Sadece bir belediye başkanı değil. Aynı zamanda ağır bir hastalıkla iki kez savaşmış, galip gelmiş, hayatı boyunca omurgasıyla yürümüş bir adam. Bugün ona yapılan şey, sadece bir kişiye değil, bir ahlak biçimine saldırıdır. “Yol arkadaşını sat, iftira at, kurtul” diyen bir düzenin karşısında, “Ben yalan söyleyemem, iftira atamam” diyebilecek kadar mert bir Trabzonlu. Çünkü bazı insanlar makam için değil, vicdanla yaşamak için siyaset yapar.
Tarih bunu çok kez gördü.
Susturulamayanlar ya cezalandırıldı ya da itibarsızlaştırılmaya çalışıldı. Ama şu gerçek hiç değişmedi: Doğruyu söyleyenler zamanla değil, zaman onları doğruladığında kazanır.

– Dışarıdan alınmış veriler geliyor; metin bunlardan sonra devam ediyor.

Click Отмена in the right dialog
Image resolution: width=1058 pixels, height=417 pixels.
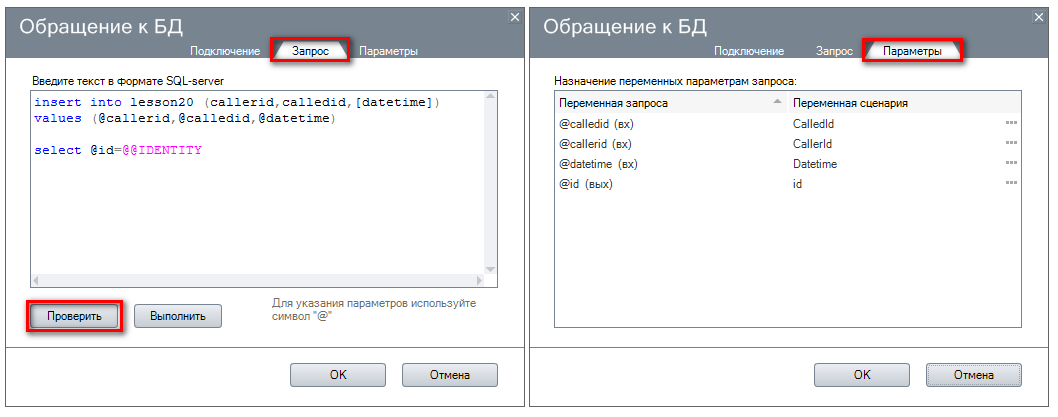[x=973, y=375]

Bugün Ekrem İmamoğlu’na yönelik sindirme çabaları, açıkça halk iradesine karşı girişilmiş siyasi bir operasyonun parçasıdır. İki kere seçimle gelmiş, İstanbul halkının ve ülkenin büyük bir kesiminin desteğini almış bir lider, yargı eliyle siyasetten dışlanmaya çalışılıyor. Tıpkı yıllar önce İstanbul Belediye Başkanı iken cezaevine gönderilen Sayın Recep Tayyip Erdoğan gibi.
Sayın Erdoğan’a sesleniyoruz:
Bugün uygulanan yöntemler, 90’ların vesayetçi siyasetini değil, sizin şahsi hafızanızı hatırlatıyor. Dün size yapılan adaletsizlik, bugün başkalarına sizin gölgenizde yapılıyorsa, bu yalnızca mevcut iktidarın değil, siyasi hafızanın da tükenişidir.
Murat Çalık, Ekrem İmamoğlu’nu satmadı. Çünkü onurlu insanlar, tehdit altında eğilmez. Ama belli ki bu ülkenin yönetiminde, doğruluğu tehdit sayan bir anlayış hâkim.
Oysa siyaset, baskı ile değil, halkın güveniyle yapılır. Ve halk, bir gün elinden alınan her gerçeği sandıkta geri alır.
Şunu herkes bilsin:
Bizler bir kişinin değil, ilkenin yanındayız.
Bizler rantın değil, halkın tarafındayız.
Bizler korkunun değil, cesaretin izindeyiz.
Murat Çalık’ı hasta hâliyle köşeye sıkıştırmak, Ekrem İmamoğlu’nu mahpuslarda, adliyelerde pasifize etmeye çalışmak... Bunlar siyasi acizliğin fotoğrafıdır. Gücü, adaletin değil baskının yanında aramak, mevcut iktidarın tükenişinin göstergesidir.
***
Bu millet, bu ülke, kendi seçtiği insanlara diz çöktürmeye çalışan vesayet anlayışından bıktı. Sandıktan çıkan iradeye “makbul” ya da “makbul olmayan” diyerek yön çizmeye çalışmak, milletin aklıyla ve iradesiyle alay etmektir.
Bugün Murat Çalık ve Ekrem İmamoğlu'na sahip çıkmak, aslında hukuka, demokrasiye ve halkın iradesine sahip çıkmaktır. Çünkü mesele yalnızca iki isim değil; mesele, Türkiye'nin geleceğinde hangi yolda yürüneceğidir: Adaletin mi, otoritenin mi?
İktidar sahiplerine sesleniyoruz: Kendinize aynada bir bakın. Geçmişte size yapılan zulmü unutup bugün başkalarına aynı zulmü reva görecek kadar körleşmeyin.
Gelin bu hukuksuzluklara artık bir son verin. Tarih, bu tür çelişkileri asla unutmaz. Ve halk, zamanı geldiğinde sandıkta gereken cevabı "geç" de olsa verir.